Although Bradley was a political liberal, he believed that business prosperity was good for the entire city and would generate jobs, an outlook not unlike that of his successor, Riordan. For most of Bradley's long administration, the city appeared to agree with him. But in his fourth term, with traffic congestion, air pollution and the condition of Santa Monica Bay worsening, and with residential neighborhoods threatened by commercial development, the tide began to turn. In 1989, he was elected to a fifth term, but the ability of opponent Nate Holden to attract one-third of the vote, despite being a neophyte to the Los Angeles City Council and a very late entrant to the mayoral race, signaled that Bradley's era was drawing to a close.
Other factors in the waning of his political strength were his decision to reverse himself and support a controversial oil drilling project near the Pacific Palisades and his reluctance to condemn Louis Farrakhan, the Black Muslim minister who made speeches in Los Angeles and elsewhere that many considered anti-Semitic. Further, some key Bradley supporters lost their City Council reelection bids, among them veteran Westside Councilwoman Pat Russell. Bradley chose to leave office, rather than seek election to a sixth term in 1993.
Bradley ran for Governor of California twice, in 1982 and 1986, but lost both times to Republican George Deukmejian. He was the first African American to head a gubernatorial ticket in California.
In 1982, the election was extremely close. Bradley led in the polls going into Election Day, and in the initial hours after the polls closed, some news organizations projected him as the winner. Ultimately, Bradley lost the election by about 100,000 votes, about 1.2% of the 7.5 million votes cast.
These circumstances gave rise to the term the "Bradley effect" which refers to a tendency of voters to tell interviewers or pollsters that they are undecided or likely to vote for a black candidate, but then actually vote for his white opponent. In 1986, Bradley lost the governorship to Deukmejian by a margin of 61-37 percent.The concept eventually fell into disrepute with the subsequent growing number of African Americans being successfully elected into public office.
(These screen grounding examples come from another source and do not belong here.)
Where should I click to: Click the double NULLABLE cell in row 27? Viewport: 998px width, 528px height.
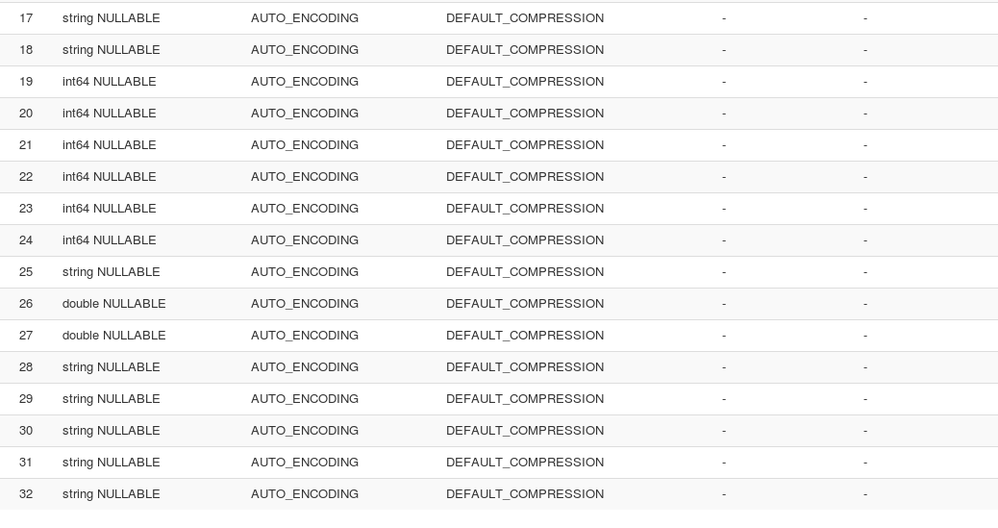pos(113,335)

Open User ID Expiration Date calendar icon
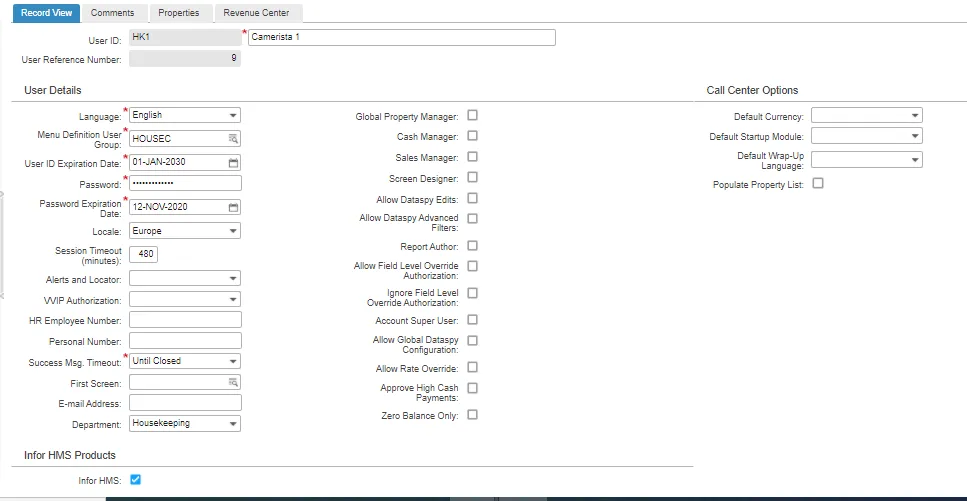(x=233, y=163)
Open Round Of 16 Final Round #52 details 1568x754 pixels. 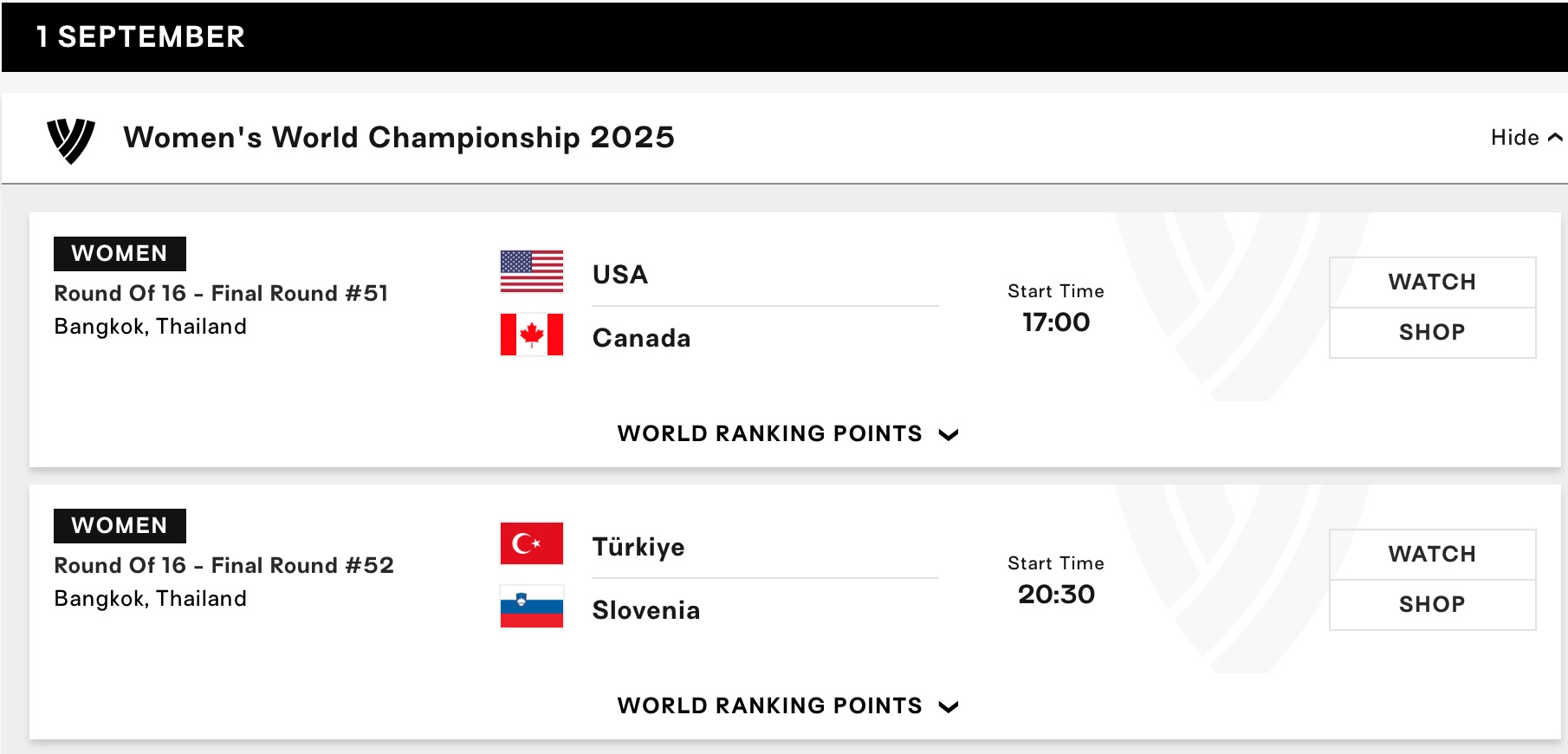click(x=224, y=566)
Bradley joined the law offices of Brobeck, Phleger & Harrison, specializing in international trade issues. Bradley suffered a heart attack while driving his car in March 1996. Doctors performed triple bypass surgery and he appeared to be recovering, but suffered a stroke the next day that left him unable to speak clearly for the rest of his life. His condition limited his public appearances.
Bradley died of a heart attack at the Kaiser Permanente Medical Center in Los Angeles at age eighty in 1998.
Bradley married Ethel Arnold in 1941. The two remained married for the remainder of his life. The couple had two surviving daughters, Phyllis and Lorraine, and a third daughter who died shortly after birth. Ethel Arnold-Bradley, widow of the late Los Angeles mayor, died Tuesday November 25, 2008, at Kaiser Permanente W.Los Angeles Medical Center. She was 89. In the years before her death, in 2003, The Tom and Ethel Bradley Foundation was created, and in 2006 the Ethel Bradley Early Education and Health Career Center opened in Watts. Tom & Ethel Bradley were interred in Inglewood Park Cemetery, in Inglewood, Ca.